WHAT TO DO -
Write a continuation of the following personal account of recovering from CRVO, beginning after its final sentence.

PASSAGE -

↓↓↓

On November 9th, I had news from my favorite ophthalmologist in Irvine. The floaters I see will be permanent because any injection in the vitreous will cause syneresis faster, thus the collagen clumping will be seen and not disappear. As for the flashes, that will disappear. She says, again, due to the syneresis the vitreous will tug on the retina, then stabilize. Looking at the fundus, there are little hemes, distinct margins on my optic nerve, and no tortuosity--she said it nearly looks identical to the other eye. How could this be?! All the reitnal specialists said that the veins would be permanently dilated and tortuous due to history of CRVO; however, how am I to be completely cured from this? I just wanted to see 20/20 and not have any visual field defects, but I was given the grace to be completely healed...
My mom never comes into the room with me when I see my doctors because I know she gets easily freaked out and panicked when there are terminologies she does not understand. But this time I had her come in with me because I had a good feeling about it--I was seeing very well with no color defects. She was very happy and kept saying thank you thank you thank you, thank God thank God thank God. As soon as we left and got into the car, my mom started crying. Strange how I wasn't crying, but my mom was. She was behind the wheel and kept saying, "Let me cry, I am happy." I was about to cry, but I held it in because I think if I cried too, it would only make her cry harder. I told called my dad and told him the good news. I was and will always be thankful for their moral and financial support.

↑↑↑

GIVEN RECORDS -
↓↓↓

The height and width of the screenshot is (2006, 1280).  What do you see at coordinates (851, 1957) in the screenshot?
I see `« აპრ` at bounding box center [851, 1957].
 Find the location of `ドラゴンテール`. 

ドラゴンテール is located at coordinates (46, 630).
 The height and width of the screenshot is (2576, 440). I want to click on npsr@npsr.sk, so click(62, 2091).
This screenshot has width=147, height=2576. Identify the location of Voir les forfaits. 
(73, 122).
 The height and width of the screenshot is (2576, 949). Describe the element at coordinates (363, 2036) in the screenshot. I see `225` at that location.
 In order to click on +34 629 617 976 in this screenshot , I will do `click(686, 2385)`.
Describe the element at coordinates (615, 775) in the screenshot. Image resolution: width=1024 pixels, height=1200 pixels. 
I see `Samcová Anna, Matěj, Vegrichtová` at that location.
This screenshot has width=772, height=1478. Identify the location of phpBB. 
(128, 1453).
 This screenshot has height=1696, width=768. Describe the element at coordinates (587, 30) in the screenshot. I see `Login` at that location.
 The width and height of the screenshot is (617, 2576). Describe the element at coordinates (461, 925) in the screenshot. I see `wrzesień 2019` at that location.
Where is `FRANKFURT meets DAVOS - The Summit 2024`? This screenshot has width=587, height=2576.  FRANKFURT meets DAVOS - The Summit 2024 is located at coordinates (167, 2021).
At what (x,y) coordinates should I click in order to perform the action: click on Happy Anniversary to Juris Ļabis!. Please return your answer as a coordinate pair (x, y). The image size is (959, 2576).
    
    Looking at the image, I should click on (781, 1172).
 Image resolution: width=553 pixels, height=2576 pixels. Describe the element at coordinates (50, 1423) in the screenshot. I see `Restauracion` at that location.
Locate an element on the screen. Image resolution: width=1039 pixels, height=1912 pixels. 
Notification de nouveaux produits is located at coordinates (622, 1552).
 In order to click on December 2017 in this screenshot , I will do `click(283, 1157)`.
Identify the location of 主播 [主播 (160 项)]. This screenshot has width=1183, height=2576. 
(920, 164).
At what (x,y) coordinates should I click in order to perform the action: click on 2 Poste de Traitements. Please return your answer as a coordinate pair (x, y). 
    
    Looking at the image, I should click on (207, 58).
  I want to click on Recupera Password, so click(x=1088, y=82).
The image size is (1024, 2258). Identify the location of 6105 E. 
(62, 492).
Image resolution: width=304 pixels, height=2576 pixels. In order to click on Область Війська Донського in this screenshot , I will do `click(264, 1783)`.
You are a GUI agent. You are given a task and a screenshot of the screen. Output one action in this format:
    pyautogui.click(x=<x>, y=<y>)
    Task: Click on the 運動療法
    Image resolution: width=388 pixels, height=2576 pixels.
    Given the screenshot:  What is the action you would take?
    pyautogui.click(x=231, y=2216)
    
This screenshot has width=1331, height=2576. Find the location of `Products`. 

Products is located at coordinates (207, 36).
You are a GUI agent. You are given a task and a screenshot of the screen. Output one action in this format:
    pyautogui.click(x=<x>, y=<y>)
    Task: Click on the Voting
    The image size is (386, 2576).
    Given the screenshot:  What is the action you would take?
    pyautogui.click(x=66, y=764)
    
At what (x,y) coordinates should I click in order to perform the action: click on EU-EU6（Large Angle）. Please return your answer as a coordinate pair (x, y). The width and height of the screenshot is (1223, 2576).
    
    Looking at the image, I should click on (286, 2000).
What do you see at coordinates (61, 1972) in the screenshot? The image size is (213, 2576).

↑↑↑

RESULT OF THIS TASK -
This whole experience made me rethink and realize how everything was so perfectly placed...How incredibly perfect God's plan is. "He makes all things beautiful in His time."
I remember at the start of my second year of optometry school, I wanted to quit. Everything seemed irrelevant--thus a waste of money, time, and youth. I was about to apply to dental school, but I was given a mentee who was at least 10 years older than me and was a former dentist. She quit her life as a dentist due to short shelf-life, and decided to become an eye doctor. How in the world did this happen? At that exact moment of my moments of deep doubts?
During third year, I became more apathetic and unmotivated to learn beyond the basics of being an eye doctor. I thought God had sent me to this profession because it would allow me to balance my hobbies, family life and job easily. However, NOW I think he sent me here to be there for the patients, especially those with diseases, because I know what it feels like to fear loss of vision, have deep uncertainty and undergo multiple procedures. This also triggered me to understand diseases at a deeper level and understand the high value of reading up-to-date studies and continuing education.
I have noticed change in my own heart as well...my work ethic has greatly changed. I am more punctual, disciplined (staying the whole time instead of trying to dash out early), and accepting of difficult staff doctors instead of firing back (well, not really firing, but I used to think that I could control all situations and deny certain staff doctors. Now I am trying to see it as something that will benefit me and not think that I am constantly a victim).
I FEEL what it means to be a doctor. Before I generically "knew," but now I think I've figured it out. I don't want to confidently and loudly say it because it's almost like a precious whisper...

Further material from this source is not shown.